SET TASK A:
Reproduce the Single View of Customer page word for word, from start to finish.

SUPPLIED TEXT:
· · · · · · ·
# Single View of Customer

The `svoc` package performs record linkage between two dataframes.  
The objective is to link each record from a _benchmark dataframe_ to at least one record from a second dataframe, referred to as the _input dataframe_.

The script takes as input:
- Two dataframes, benchmark and input (see [Data](#data));
- A [configuration file](#configuration-file), either in `.yaml` or `.env` format.

The record linkage process consists of four main steps:
1. Data preparation;
2. [Features calculation](#features-calculation);
3. Automatic matching;
4. Probabilistic matching.

## Data

Record linkage is performed by comparing the similarity of fields across dataframes.  
The current implementation requires the data to contain the following fields:

| Field        | Content                                      | Example                              |
|:-------------|:---------------------------------------------|:-------------------------------------|
| ID           | Row ID that uniquely identifies each record  | c9425868-0cd2-48eb-9050-8431d9832838 |
| OUTLET_NAME  | Name of the outlet                           | The Golden Fleece                    |
| ADDRESS      | Address of the outlet                        | 9 Queen St, London                   |
| POSTCODE     | Postal code of the outlet                    | EC4N1SP                              |

The data may use different column names; in that case, the corresponding column mappings must be specified in the [configuration file](#configuration-file).

## Configuration file

The `/config` folder contains the .yaml configuration file.
· · · · · · ·
SUPPLIED RECORDS:
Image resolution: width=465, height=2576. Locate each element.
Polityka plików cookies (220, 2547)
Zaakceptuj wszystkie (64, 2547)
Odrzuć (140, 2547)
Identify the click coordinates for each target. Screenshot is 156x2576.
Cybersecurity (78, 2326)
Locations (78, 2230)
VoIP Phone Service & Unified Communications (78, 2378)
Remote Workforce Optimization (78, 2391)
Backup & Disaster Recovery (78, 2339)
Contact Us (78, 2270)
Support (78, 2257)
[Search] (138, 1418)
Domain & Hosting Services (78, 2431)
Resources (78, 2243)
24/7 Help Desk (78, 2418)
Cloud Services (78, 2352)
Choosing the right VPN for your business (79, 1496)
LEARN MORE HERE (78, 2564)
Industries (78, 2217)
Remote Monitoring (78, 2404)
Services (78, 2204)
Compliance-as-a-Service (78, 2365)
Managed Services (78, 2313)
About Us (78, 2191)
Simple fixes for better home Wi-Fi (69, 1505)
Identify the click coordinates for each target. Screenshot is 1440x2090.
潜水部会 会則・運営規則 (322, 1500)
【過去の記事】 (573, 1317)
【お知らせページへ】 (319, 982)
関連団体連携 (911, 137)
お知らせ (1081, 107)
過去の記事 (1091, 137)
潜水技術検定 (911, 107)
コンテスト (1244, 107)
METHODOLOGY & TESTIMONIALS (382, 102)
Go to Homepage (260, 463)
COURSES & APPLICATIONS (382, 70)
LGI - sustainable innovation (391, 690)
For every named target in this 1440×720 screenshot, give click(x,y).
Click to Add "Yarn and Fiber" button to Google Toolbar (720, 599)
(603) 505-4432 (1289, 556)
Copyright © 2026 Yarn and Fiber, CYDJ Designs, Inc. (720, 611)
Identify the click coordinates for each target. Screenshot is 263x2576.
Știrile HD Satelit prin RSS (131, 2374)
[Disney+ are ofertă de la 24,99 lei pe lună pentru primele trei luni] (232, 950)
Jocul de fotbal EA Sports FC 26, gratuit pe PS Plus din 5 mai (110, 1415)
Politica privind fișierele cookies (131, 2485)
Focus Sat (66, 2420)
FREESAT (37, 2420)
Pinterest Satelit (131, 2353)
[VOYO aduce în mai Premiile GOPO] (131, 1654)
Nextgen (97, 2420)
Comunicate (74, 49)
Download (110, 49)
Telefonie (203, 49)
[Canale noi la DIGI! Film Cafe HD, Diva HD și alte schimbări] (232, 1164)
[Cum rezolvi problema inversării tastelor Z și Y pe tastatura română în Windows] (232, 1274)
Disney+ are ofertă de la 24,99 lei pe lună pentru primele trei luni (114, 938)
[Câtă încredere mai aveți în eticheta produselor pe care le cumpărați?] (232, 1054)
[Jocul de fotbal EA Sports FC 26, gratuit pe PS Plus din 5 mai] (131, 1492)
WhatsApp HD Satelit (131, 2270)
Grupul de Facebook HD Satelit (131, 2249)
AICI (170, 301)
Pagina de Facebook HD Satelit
· · · · · · ·
SET TASK B:
Shift every coordinate in the part of the records that opens with the line containing "Managed Services (78, 2313)" and closes with the line containing "Copyright © 2026" by adding 54 to both of its numbers. Write out all of those lines with the requests included, and give only those lines.

CORRECT ANSWER A:
# Single View of Customer

The `svoc` package performs record linkage between two dataframes.  
The objective is to link each record from a _benchmark dataframe_ to at least one record from a second dataframe, referred to as the _input dataframe_.

The script takes as input:
- Two dataframes, benchmark and input (see [Data](#data));
- A [configuration file](#configuration-file), either in `.yaml` or `.env` format.

The record linkage process consists of four main steps:
1. Data preparation;
2. [Features calculation](#features-calculation);
3. Automatic matching;
4. Probabilistic matching.

## Data

Record linkage is performed by comparing the similarity of fields across dataframes.  
The current implementation requires the data to contain the following fields:

| Field        | Content                                      | Example                              |
|:-------------|:---------------------------------------------|:-------------------------------------|
| ID           | Row ID that uniquely identifies each record  | c9425868-0cd2-48eb-9050-8431d9832838 |
| OUTLET_NAME  | Name of the outlet                           | The Golden Fleece                    |
| ADDRESS      | Address of the outlet                        | 9 Queen St, London                   |
| POSTCODE     | Postal code of the outlet                    | EC4N1SP                              |

The data may use different column names; in that case, the corresponding column mappings must be specified in the [configuration file](#configuration-file).

## Configuration file

The `/config` folder contains the .yaml configuration file.

CORRECT ANSWER B:
Managed Services (132, 2367)
About Us (132, 2245)
Simple fixes for better home Wi-Fi (123, 1559)
Identify the click coordinates for each target. Screenshot is 1440x2090.
潜水部会 会則・運営規則 (376, 1554)
【過去の記事】 (627, 1371)
【お知らせページへ】 (373, 1036)
関連団体連携 (965, 191)
お知らせ (1135, 161)
過去の記事 (1145, 191)
潜水技術検定 (965, 161)
コンテスト (1298, 161)
METHODOLOGY & TESTIMONIALS (436, 156)
Go to Homepage (314, 517)
COURSES & APPLICATIONS (436, 124)
LGI - sustainable innovation (445, 744)
For every named target in this 1440×720 screenshot, give click(x,y).
Click to Add "Yarn and Fiber" button to Google Toolbar (774, 653)
(603) 505-4432 (1343, 610)
Copyright © 2026 Yarn and Fiber, CYDJ Designs, Inc. (774, 665)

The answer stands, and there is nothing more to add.